Colibactin is a powerful toxin produced by Escherichia coli and other bacteria living in the human gut. This highly unstable bacterial product causes mutations in DNA that have been linked to colorectal cancer. Because it breaks down quickly, isolating and studying it has been difficult, but now scientists in the U.S. have discovered exactly how colibactin attacks DNA.
Using advanced tools such as mass spectrometry (MS) and nuclear magnetic resonance (NMR) spectroscopy, the team studied the toxin at the atomic level, as reported in a paper published in the journal Science. The scientists overcame colibactin’s instability by growing toxin-producing bacteria directly next to strands of DNA in the lab. Consequently, colibactin attacked the genetic material almost as soon as it was made.
An unstable glue
The study authors discovered that the toxin doesn’t target genetic material at random.
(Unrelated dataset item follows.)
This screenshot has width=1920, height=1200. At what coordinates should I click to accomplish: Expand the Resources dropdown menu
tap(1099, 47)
It homes in on DNA sequences with high quantities of adenine and thymine bases. The way it damages DNA is by creating a bridge-like connection, called an interstrand cross-link (ICL), between the two strands of the DNA helix. In effect, the toxin acts like glue, binding the two strands together. This damage is permanent and prevents the cell from correctly reading or copying its DNA, which ultimately results in genetic errors that can lead to cancer.
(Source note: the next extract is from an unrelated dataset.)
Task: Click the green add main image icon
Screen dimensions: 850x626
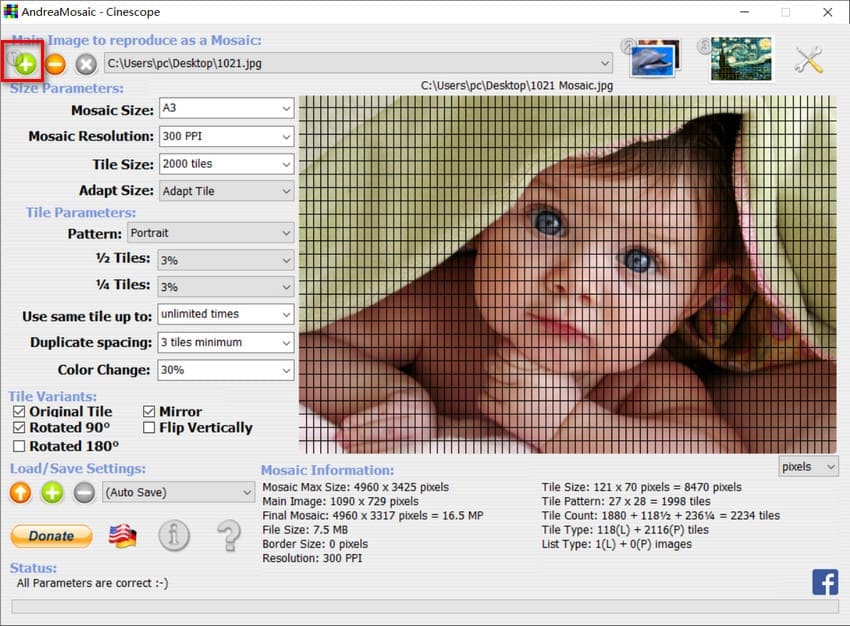Action: [x=24, y=63]
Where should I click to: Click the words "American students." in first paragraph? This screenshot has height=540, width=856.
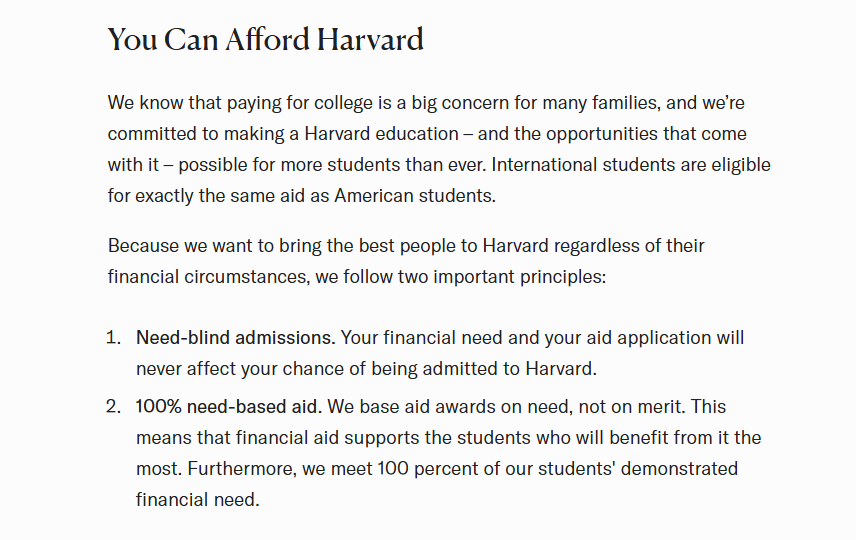click(x=415, y=196)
The researchers also revealed that the damage occurs at the same place, in the minor groove. This is the narrow, shallow groove that is formed where the DNA’s backbones are closest together. And the reason is the toxin has an unstable, positively charged core that is attracted to the negatively charged, AT-rich minor groove. So they fit together like a lock and key.
“Our study reveals a strategy for DNA alkylation distinctive among natural products, enhancing our understanding of colibactin’s chemical structure, its recognition of and reaction with DNA, and its downstream effects on the host genome,” commented the scientists in their paper.
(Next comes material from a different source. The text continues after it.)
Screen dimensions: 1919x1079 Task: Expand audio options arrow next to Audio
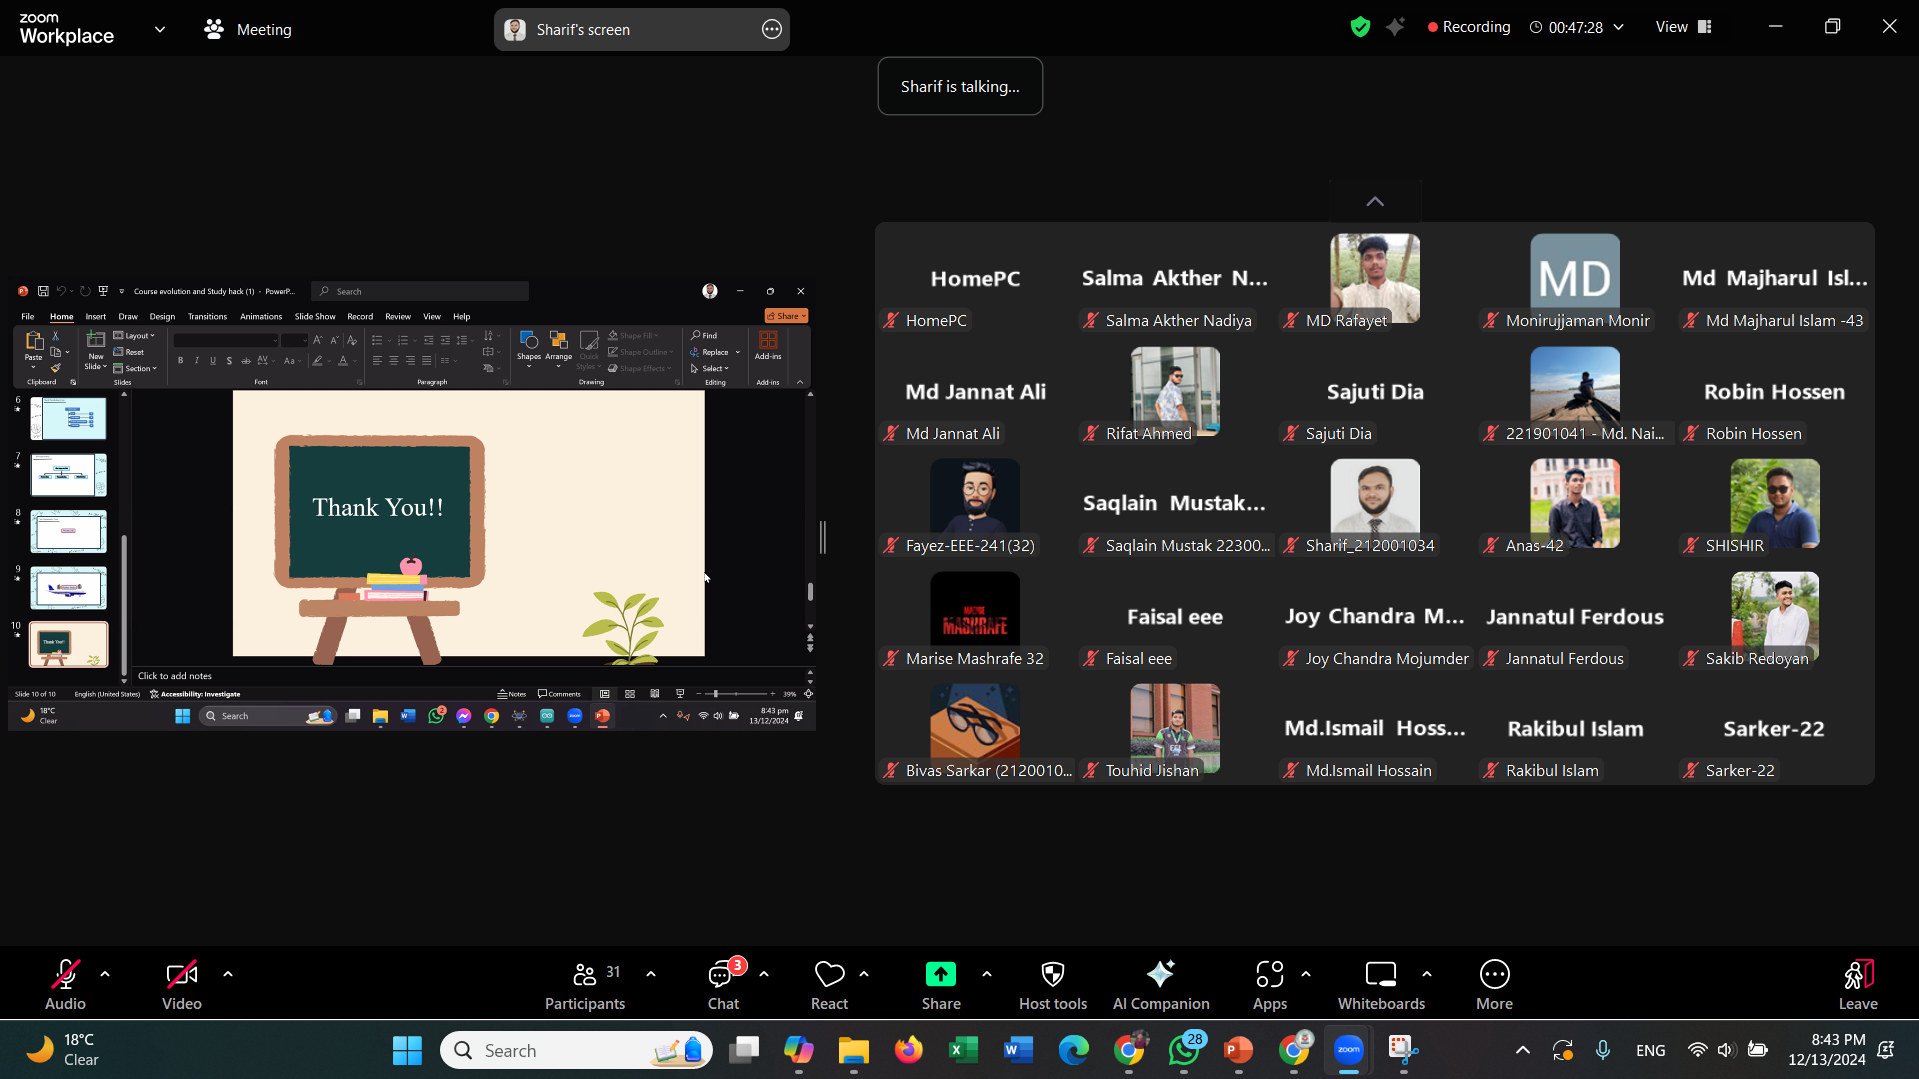(x=105, y=974)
Implications for human health
The research is a significant advance in our understanding of the direct link between gut microflora and cancer risk. The discovery that colibactin binds to DNA at a specific site explains the characteristic DNA mutations doctors observe in colorectal cancer patients.
Now that scientists know the structure of the ICL bridge and the mechanism of attack, it can help them develop diagnostic tools to screen people at higher risk and design therapeutics to neutralize the unstable core. It could even inform new ways to reduce cancer risk through dietary changes or treatments that reduce the number of colibactin-producing bacteria in the gut.